Col de la Mine de Fer, d’un coup plus un nuage. Le soleil inonde toute la cuvette grenobloise qui s’ouvre devnt nous, bordée de Vercors et Chartreuse. Le ciel est paré des couleurs de fin de journée. Une bonne surprise n’arrivant jamais seule, le brouillard de l’après-midi a maintenu la neige en moquette souple, nous offrant une descente délicieuse vers le refuge Jean Collet. Il est 18h30, nous sommes partis à 7h. Le refuge est pour nous seuls, très confortable et idéalement juché sur son promontoire. Nous nous laissons envahir par la douceur du soleil couchant.
Il est temps de se mettre au chaud, de faire de l’eau, de manger, de débriefer et préparer la course du lendemain. Quelle journée riche en émotions !

Contemplation à Jean Collet

Dimanche, troisième et dernier jour, "seulement" 1150 m à monter et un peu plus à descendre. Le temps est radieux, nous remontons une partie de la descente d’hier soir et bifurquons vers l’épaule Ouest du Rocher de l’Homme, pour remonter en crampons les 200m à 40°. Marie fait merveille pour rassurer Isabelle qui n’a plus pratiqué ce genre d’exercice depuis quelques années. Tout le monde est très concentré, Rui cavale devant en nous traçant un bel escalier. Enfin arrivés sur le plat sommital, Isabelle lâche la pression, exulte et nous enlace joyeusement, loin de s'imaginer que le lendemain soir, un confinement serait annoncé.

[Lignes d'un jeu de données]
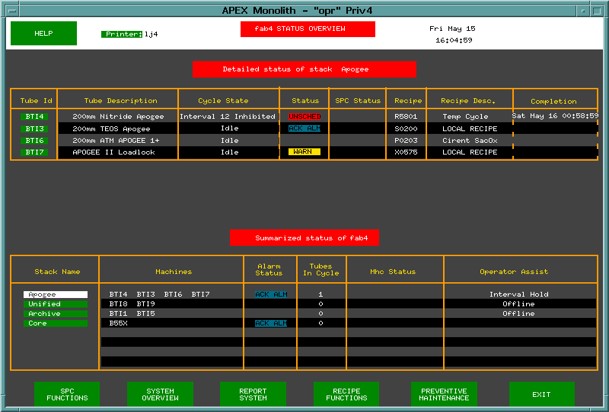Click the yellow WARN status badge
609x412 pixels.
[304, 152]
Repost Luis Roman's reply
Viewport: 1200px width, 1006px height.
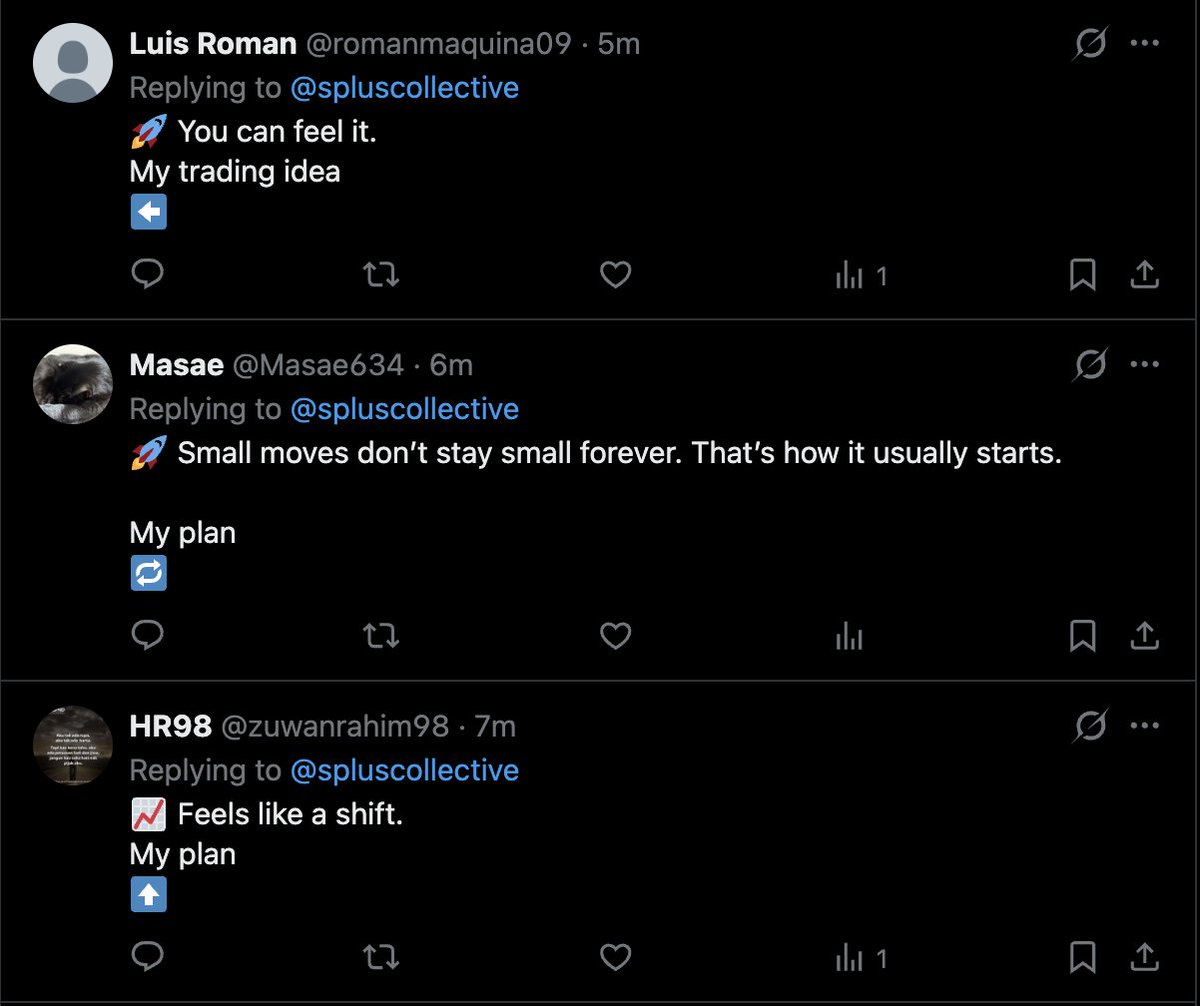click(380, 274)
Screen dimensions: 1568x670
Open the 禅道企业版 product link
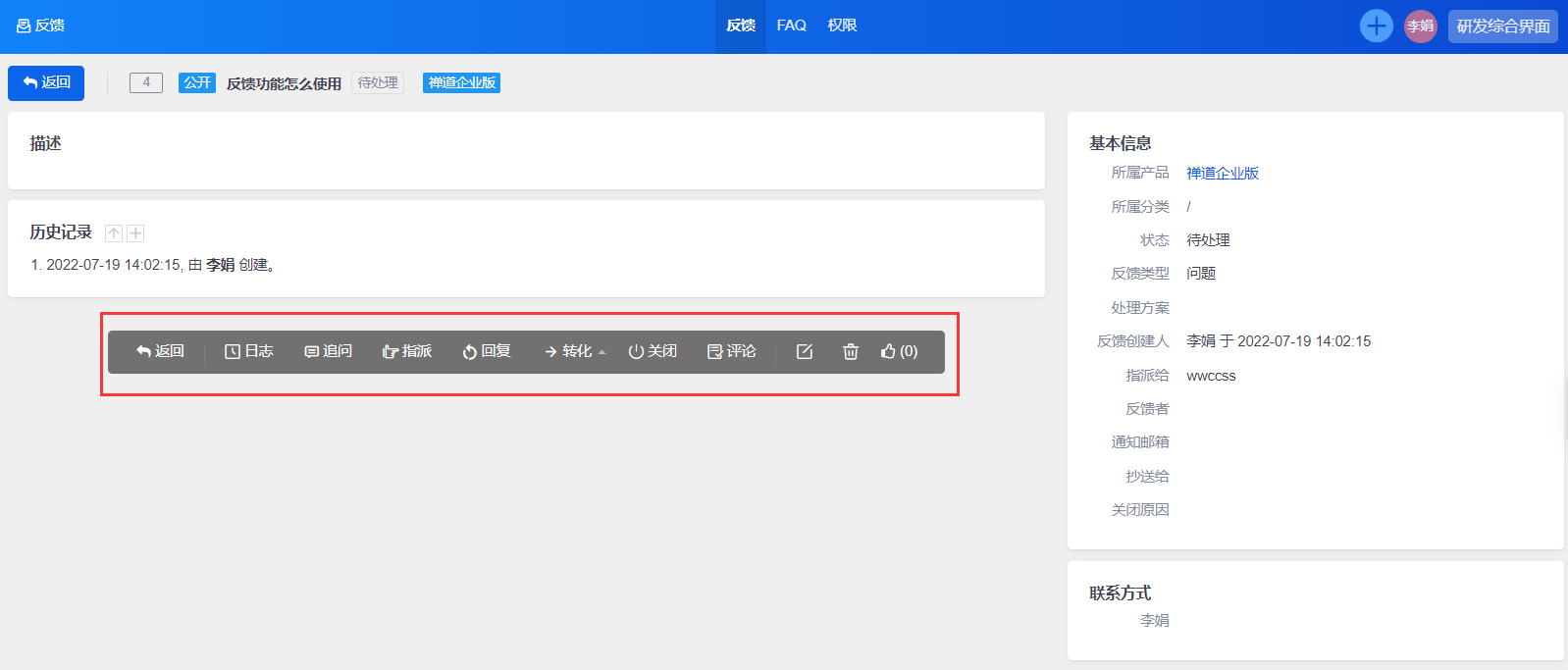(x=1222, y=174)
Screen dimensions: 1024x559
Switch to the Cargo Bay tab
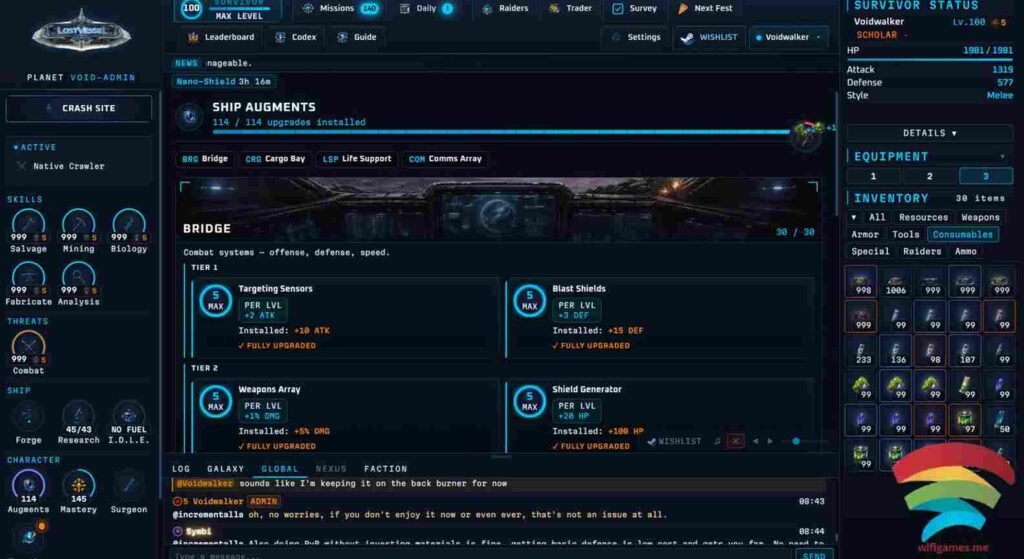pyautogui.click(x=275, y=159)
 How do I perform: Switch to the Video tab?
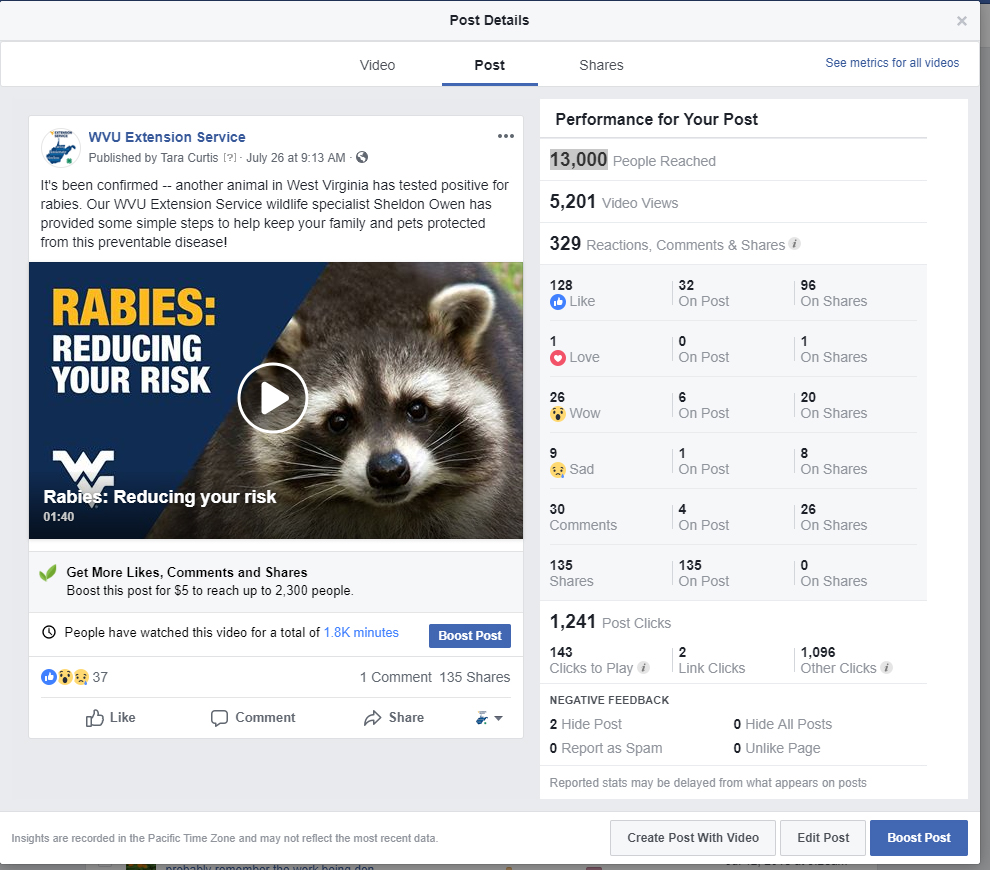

Problèmes à résoudre:
a. Transforme l'ensemble de la liste en liste numérotée, sans les lignes vides et sans les images.
b. Poursuis le récit de la sortie en montagne à partir de sa dernière phrase.

Résultats dans l'ordre:
a.
1. Click the yellow WARN status badge
2. 609x412 pixels.
3. [304, 152]
4. Repost Luis Roman's reply
5. Viewport: 1200px width, 1006px height.
6. click(380, 274)
7. Screen dimensions: 1568x670
8. Open the 禅道企业版 product link
9. (x=1222, y=174)
10. Screen dimensions: 1024x559
11. Switch to the Cargo Bay tab
12. pyautogui.click(x=275, y=159)
13.  How do I perform: Switch to the Video tab?

b.
Sortie sur l'épaule Ouest du Rocher de l'Homme

Descente jusqu’au lac Blanc, remontée au col de Freydanne, et toujours personne. On aura croisé moins de dix personnes sur ces trois jours, hormis au refuge de Combe Madame. De l’intérêt de parcourir les itinéraires à rebrousse poil ! La suite est une longue glissade tranquille en terrain connu, Doménons, Crozet, Freydières.

Le retour à la civilisation se fait dans une étrange ambiance. La Gélinotte est fermée, nous confirmant les infos lues sur nos portables dès notre arrivée à la voiture. Le bar en contrebas est pourtant resté ouvert. Le temps qu’on passe commande, la maréchaussée arrive et prononce à la criée la fermeture de l’établissement avec prise d’effet immédiate. En clair, vous finissez vos bières rapidement et vous allez payer !

Difficile d'atterrir d’un tel voyage en quelques heures. On a vécu des choses si fortes qu’on s’est bien sûr donné rendez-vous dans la semaine autour d’une bière pour se raconter, encore et encore, se montrer les photos, partager toutes ces émotions qu’on n’a pas eu le temps d’échanger. 
Au lieu de ça, on plongera illico en confinement ...

Ce voyage, peut-être le dernier à ski avant la saison prochaine, restera à jamais suspendu dans mes souvenirs, je n’en atterrirai peut-être jamais.

Merci à la belle équipe.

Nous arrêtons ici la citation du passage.